What you need to do :: In the records below, find the line holding "This screenshot has width=221, height=134." and the line holding "Choose Спутник Яндекс map layer". Set down both, with every line between them, exactly.

Task material ::

━━━

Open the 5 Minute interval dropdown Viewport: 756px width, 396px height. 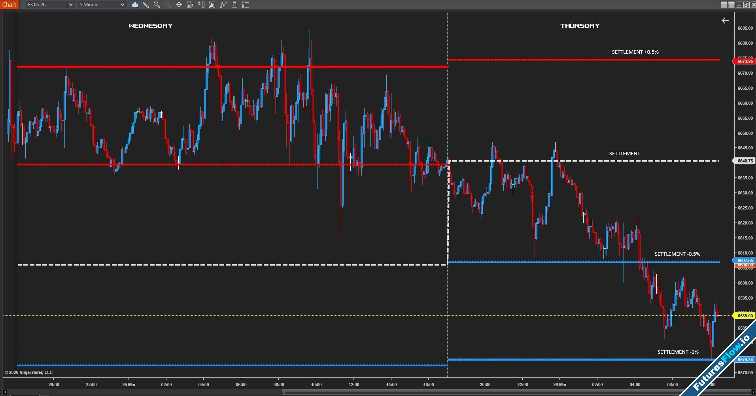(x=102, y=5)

━━━

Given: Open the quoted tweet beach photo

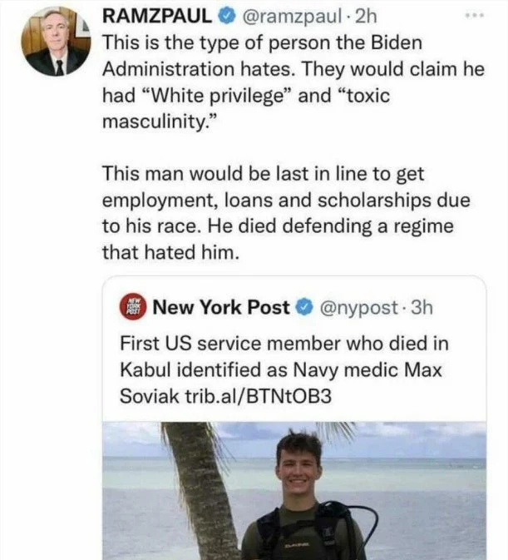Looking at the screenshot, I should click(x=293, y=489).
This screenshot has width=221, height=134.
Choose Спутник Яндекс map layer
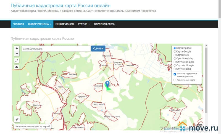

━━━

Output for this exercise ::
This screenshot has width=221, height=134.
Choose Спутник Яндекс map layer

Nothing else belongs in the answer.